:: SUPPLIED DATA ::

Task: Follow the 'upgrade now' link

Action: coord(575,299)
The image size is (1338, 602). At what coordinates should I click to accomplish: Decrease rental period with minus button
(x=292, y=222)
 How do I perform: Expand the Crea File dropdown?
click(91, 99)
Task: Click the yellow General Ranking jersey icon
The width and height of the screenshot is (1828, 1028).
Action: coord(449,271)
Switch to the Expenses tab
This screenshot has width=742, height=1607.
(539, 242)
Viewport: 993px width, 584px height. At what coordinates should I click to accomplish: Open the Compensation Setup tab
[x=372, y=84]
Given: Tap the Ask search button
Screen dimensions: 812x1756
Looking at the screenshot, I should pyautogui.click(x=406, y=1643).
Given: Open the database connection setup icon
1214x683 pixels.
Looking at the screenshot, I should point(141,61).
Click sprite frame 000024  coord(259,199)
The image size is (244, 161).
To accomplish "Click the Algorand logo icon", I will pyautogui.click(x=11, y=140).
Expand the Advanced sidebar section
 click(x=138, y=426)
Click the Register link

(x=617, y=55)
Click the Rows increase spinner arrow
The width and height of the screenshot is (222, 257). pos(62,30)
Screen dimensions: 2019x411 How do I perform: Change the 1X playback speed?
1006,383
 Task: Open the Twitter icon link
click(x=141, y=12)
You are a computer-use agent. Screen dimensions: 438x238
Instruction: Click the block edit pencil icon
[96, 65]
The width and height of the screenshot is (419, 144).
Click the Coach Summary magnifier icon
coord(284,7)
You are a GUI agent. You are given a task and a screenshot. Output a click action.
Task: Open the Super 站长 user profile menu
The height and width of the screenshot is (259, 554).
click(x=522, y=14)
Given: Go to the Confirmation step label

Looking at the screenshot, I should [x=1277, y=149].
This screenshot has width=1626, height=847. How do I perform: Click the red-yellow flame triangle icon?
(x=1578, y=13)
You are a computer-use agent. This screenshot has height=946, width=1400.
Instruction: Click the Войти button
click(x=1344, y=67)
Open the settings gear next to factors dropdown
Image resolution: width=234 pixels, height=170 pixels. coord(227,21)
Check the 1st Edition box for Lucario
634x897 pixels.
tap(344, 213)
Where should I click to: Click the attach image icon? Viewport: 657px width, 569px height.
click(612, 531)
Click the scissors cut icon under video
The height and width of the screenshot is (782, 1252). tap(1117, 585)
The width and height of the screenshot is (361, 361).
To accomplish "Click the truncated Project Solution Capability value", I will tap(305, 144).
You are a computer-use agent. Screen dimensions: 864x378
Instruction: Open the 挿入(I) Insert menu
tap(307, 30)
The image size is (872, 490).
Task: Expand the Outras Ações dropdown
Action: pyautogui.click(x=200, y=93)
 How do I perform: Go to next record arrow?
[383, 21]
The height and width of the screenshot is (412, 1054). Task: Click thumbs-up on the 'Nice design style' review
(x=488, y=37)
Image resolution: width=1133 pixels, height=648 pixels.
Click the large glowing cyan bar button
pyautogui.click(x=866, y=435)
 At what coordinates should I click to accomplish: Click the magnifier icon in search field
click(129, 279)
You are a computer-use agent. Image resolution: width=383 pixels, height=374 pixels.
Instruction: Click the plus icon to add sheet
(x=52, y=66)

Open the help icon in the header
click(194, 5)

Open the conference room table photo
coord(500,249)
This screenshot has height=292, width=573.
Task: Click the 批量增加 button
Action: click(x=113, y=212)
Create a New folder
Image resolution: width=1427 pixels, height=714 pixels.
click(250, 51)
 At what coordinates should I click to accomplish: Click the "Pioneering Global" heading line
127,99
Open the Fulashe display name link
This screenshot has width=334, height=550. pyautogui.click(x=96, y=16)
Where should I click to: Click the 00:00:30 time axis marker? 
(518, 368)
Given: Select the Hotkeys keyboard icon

:::

AIM OF THE TASK -
Using the data above, reproduce every line exactly.

EXPECTED ANSWER -
Task: Follow the 'upgrade now' link

Action: coord(575,299)
The image size is (1338, 602). At what coordinates should I click to accomplish: Decrease rental period with minus button
(x=292, y=222)
 How do I perform: Expand the Crea File dropdown?
click(91, 99)
Task: Click the yellow General Ranking jersey icon
The width and height of the screenshot is (1828, 1028).
Action: coord(449,271)
Switch to the Expenses tab
This screenshot has width=742, height=1607.
(539, 242)
Viewport: 993px width, 584px height. At what coordinates should I click to accomplish: Open the Compensation Setup tab
[x=372, y=84]
Given: Tap the Ask search button
Screen dimensions: 812x1756
Looking at the screenshot, I should pyautogui.click(x=406, y=1643).
Given: Open the database connection setup icon
1214x683 pixels.
Looking at the screenshot, I should point(141,61).
Click sprite frame 000024  coord(259,199)
The image size is (244, 161).
To accomplish "Click the Algorand logo icon", I will pyautogui.click(x=11, y=140).
Expand the Advanced sidebar section
 click(x=138, y=426)
Click the Register link

(x=617, y=55)
Click the Rows increase spinner arrow
The width and height of the screenshot is (222, 257). pos(62,30)
Screen dimensions: 2019x411 How do I perform: Change the 1X playback speed?
1006,383
 Task: Open the Twitter icon link
click(x=141, y=12)
You are a computer-use agent. Screen dimensions: 438x238
Instruction: Click the block edit pencil icon
[96, 65]
The width and height of the screenshot is (419, 144).
Click the Coach Summary magnifier icon
coord(284,7)
You are a GUI agent. You are given a task and a screenshot. Output a click action.
Task: Open the Super 站长 user profile menu
The height and width of the screenshot is (259, 554).
click(x=522, y=14)
Given: Go to the Confirmation step label

Looking at the screenshot, I should [x=1277, y=149].
This screenshot has width=1626, height=847. How do I perform: Click the red-yellow flame triangle icon?
(x=1578, y=13)
You are a computer-use agent. This screenshot has height=946, width=1400.
Instruction: Click the Войти button
click(x=1344, y=67)
Open the settings gear next to factors dropdown
Image resolution: width=234 pixels, height=170 pixels. coord(227,21)
Check the 1st Edition box for Lucario
634x897 pixels.
tap(344, 213)
Where should I click to: Click the attach image icon? Viewport: 657px width, 569px height.
click(612, 531)
Click the scissors cut icon under video
The height and width of the screenshot is (782, 1252). tap(1117, 585)
The width and height of the screenshot is (361, 361).
To accomplish "Click the truncated Project Solution Capability value", I will tap(305, 144).
You are a computer-use agent. Screen dimensions: 864x378
Instruction: Open the 挿入(I) Insert menu
tap(307, 30)
The image size is (872, 490).
Task: Expand the Outras Ações dropdown
Action: pyautogui.click(x=200, y=93)
 How do I perform: Go to next record arrow?
[383, 21]
The height and width of the screenshot is (412, 1054). Task: Click thumbs-up on the 'Nice design style' review
(x=488, y=37)
Image resolution: width=1133 pixels, height=648 pixels.
Click the large glowing cyan bar button
pyautogui.click(x=866, y=435)
 At what coordinates should I click to accomplish: Click the magnifier icon in search field
click(129, 279)
You are a computer-use agent. Image resolution: width=383 pixels, height=374 pixels.
Instruction: Click the plus icon to add sheet
(x=52, y=66)

Open the help icon in the header
click(194, 5)

Open the conference room table photo
coord(500,249)
This screenshot has height=292, width=573.
Task: Click the 批量增加 button
Action: click(x=113, y=212)
Create a New folder
Image resolution: width=1427 pixels, height=714 pixels.
click(250, 51)
 At what coordinates should I click to accomplish: Click the "Pioneering Global" heading line
127,99
Open the Fulashe display name link
This screenshot has width=334, height=550. pyautogui.click(x=96, y=16)
Where should I click to: Click the 00:00:30 time axis marker? 
(518, 368)
Given: Select the Hotkeys keyboard icon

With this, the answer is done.